Contact:
Shuzheng Zhang (18353291726@139.com)
Baoshan Ma (mabaoshan@dlmu.edu.cn)
Yu Liu (ly1392570280@163.com)
Yiwen Shen
Di Li
Shuxin Liu
Fengju Song
Citation: Predicting locus-specific DNA methylation levels in cancer and paracancer tissues
This repository contains a python program to build a cross-tissue prediction model for DNA methylation levels across a pair of cancer and paracancer tissues. The developed prediction model can be applied to a new DNA methylation dataset where only one of the tissue is available and output predicted DNA methylation value of the interested tissue. If you find the program useful, please cite the above reference.
Python version=3.7
XGBoost version=0.82
scikit-learn version=0.24.2
numpy version=1.20.1
pandas version=1.2.2
The DNA methylation data used in this research were collected from The Cancer Genome Atlas (TCGA) project and that are publicly available at https://portal.gdc.cancer.gov. The 'Data' folder contains three files: 'surrogate_feature.txt','surrogate_tissue.txt' and 'target_tissue.txt' files. We matched DNA methylation data of cancer and paracancer tissues from the same patient in advance. Rows and columns of the files are corresponding to CpG sites and samples respectively.
(1) Organize three data files: 'surrogate_feature.txt', 'surrogate_tissue.txt', and 'target_tissue.txt' files.
(2) Define file names of output predicted DNA methylation values for target tissue. For example, 'LR-single_target.txt' is the predicted DNA methylation values of target tissue based on single-CpG-based linear regression model, 'SVM-single_target.txt' is the predicted DNA methylation values of target tissue based on single-CpG-based SVM model, 'XGBoost-single_target.txt' is the predicted DNA methylation values of target tissue based on single-CpG-based XGBoost model.'LR-multiple_target.txt' is the predicted DNA methylation values of target tissue based on multiple-CpG-based linear regression model, 'SVM-multiple_target.txt' is the predicted DNA methylation values of target tissue based on multiple-CpG-based SVM model, 'XGBoost-multiple_target.txt' is the predicted DNA methylation values of target tissue based on multiple-CpG-based XGBoost model.

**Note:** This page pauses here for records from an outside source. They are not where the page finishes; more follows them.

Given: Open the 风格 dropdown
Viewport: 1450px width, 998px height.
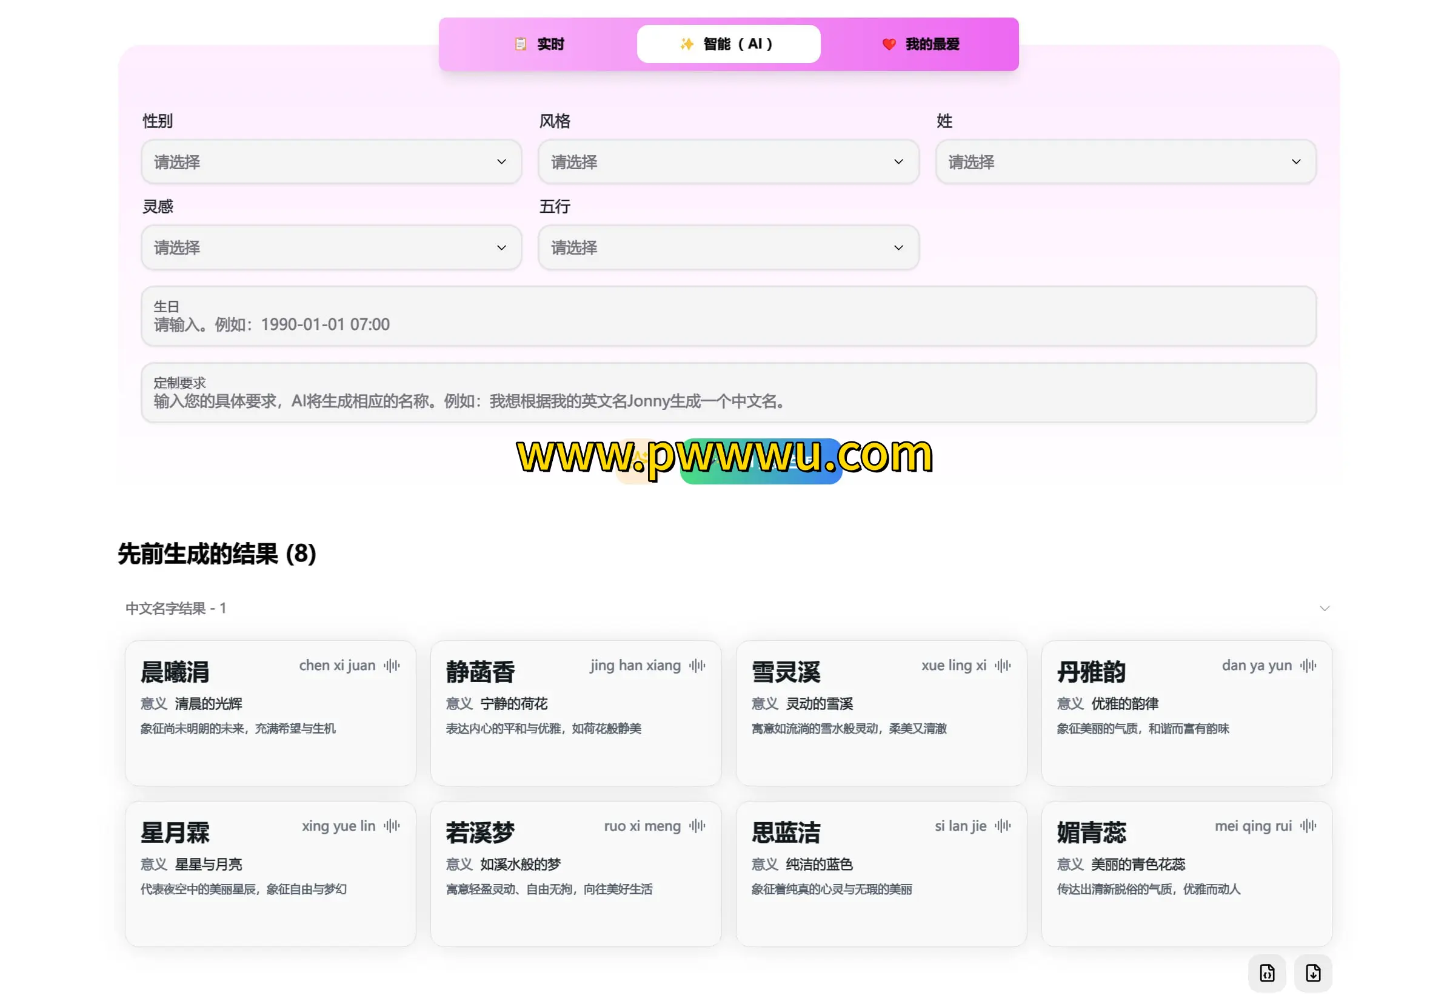Looking at the screenshot, I should [728, 162].
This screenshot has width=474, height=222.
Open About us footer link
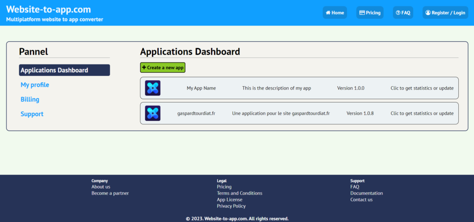101,187
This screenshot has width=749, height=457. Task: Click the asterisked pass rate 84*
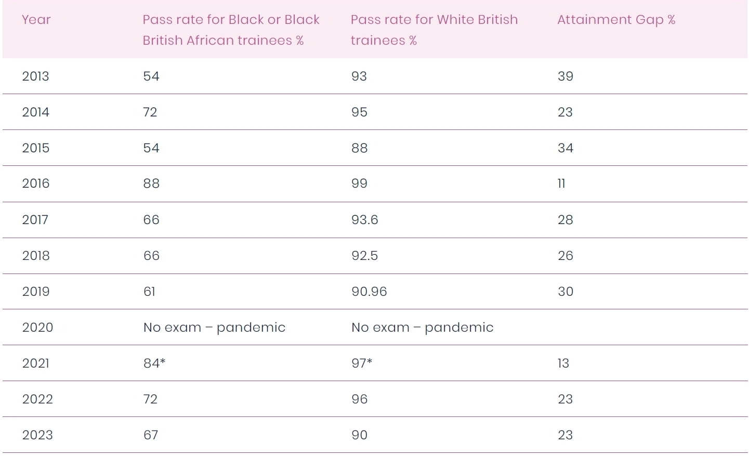tap(154, 363)
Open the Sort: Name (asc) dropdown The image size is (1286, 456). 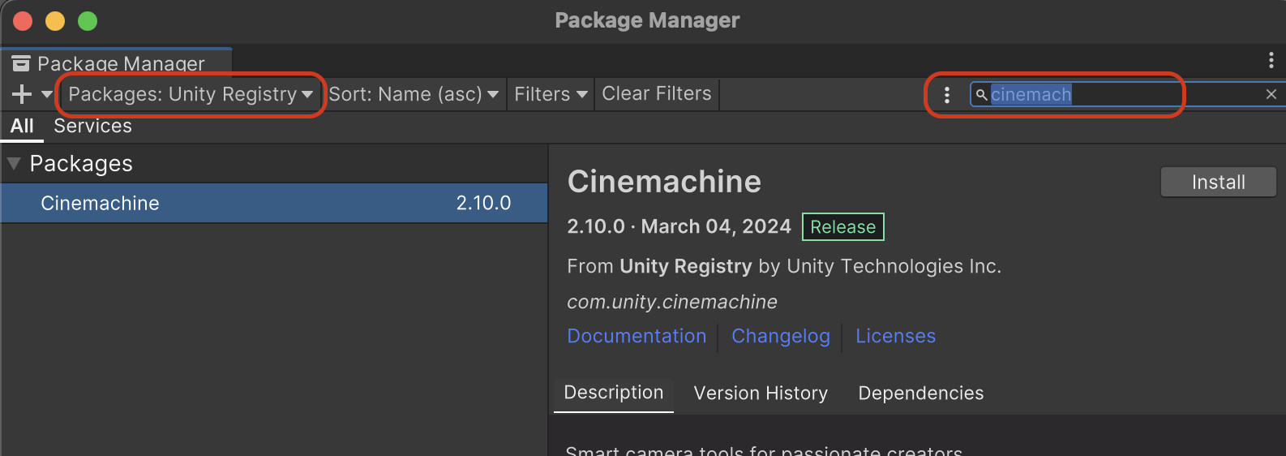(x=414, y=94)
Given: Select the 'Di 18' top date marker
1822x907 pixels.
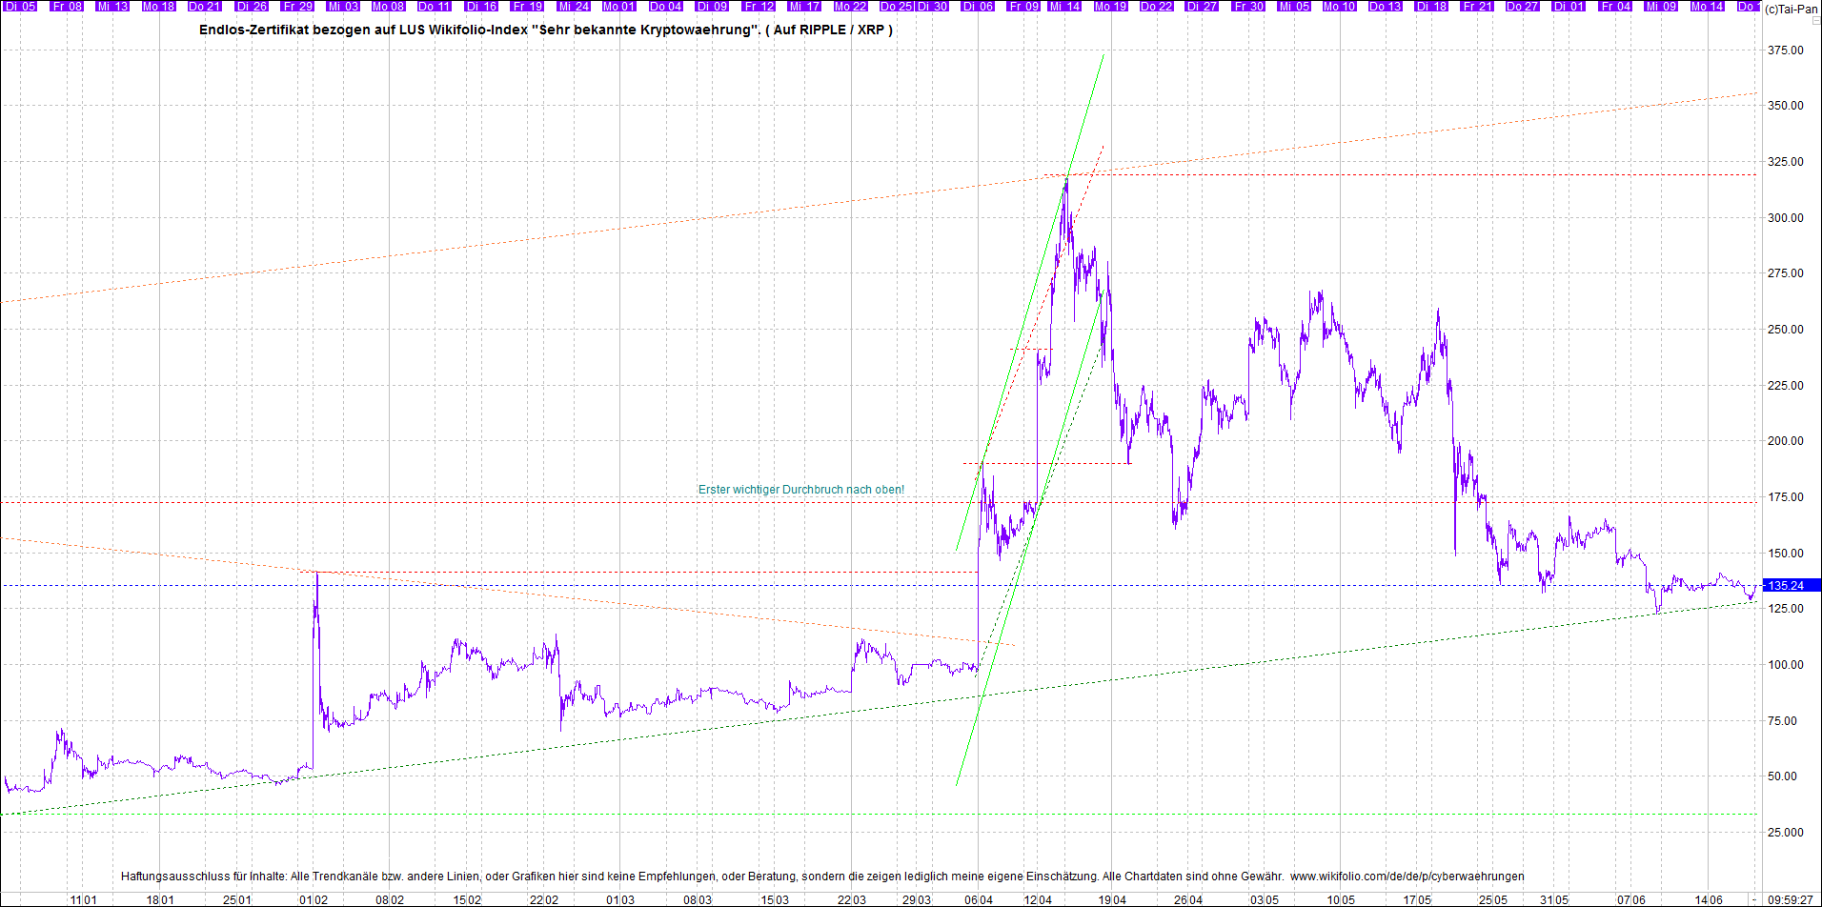Looking at the screenshot, I should 1431,7.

(3) Now, you can run the python program under 'model_construction' folder. The 'model_construction' folder contains two subfolders: 'single-CpG-based_model' and 'multiple-CpG-based_model'. The proposed cross-tissue prediction models based on a single CpG site were included in 'single-CpG-based_model' folder. In each python file, two input parameters are required, corresponding to DNA methylation data file names for surrogate and target tissue datasets, which can be found in 'surrogate_tissue.txt' and 'target_tissue.txt' files under 'Data' folder. The proposed cross-tissue prediction models based on multiple correlating CpG sites were included in 'multiple-CpG-based_model' folder. Three input parameters are required in each python file, corresponding to DNA methylation data file names for feature selection, surrogate, target tissue datasets, which can be found in 'surrogate_feature.txt', 'surrogate_tissue.txt' and 'target_tissue,txt' files under 'Data' folder.
(4) After the program is excuted, you can obtain the predicted DNA methylation values of these CpG sites provided by us under the 'output_DNAm_data' folder.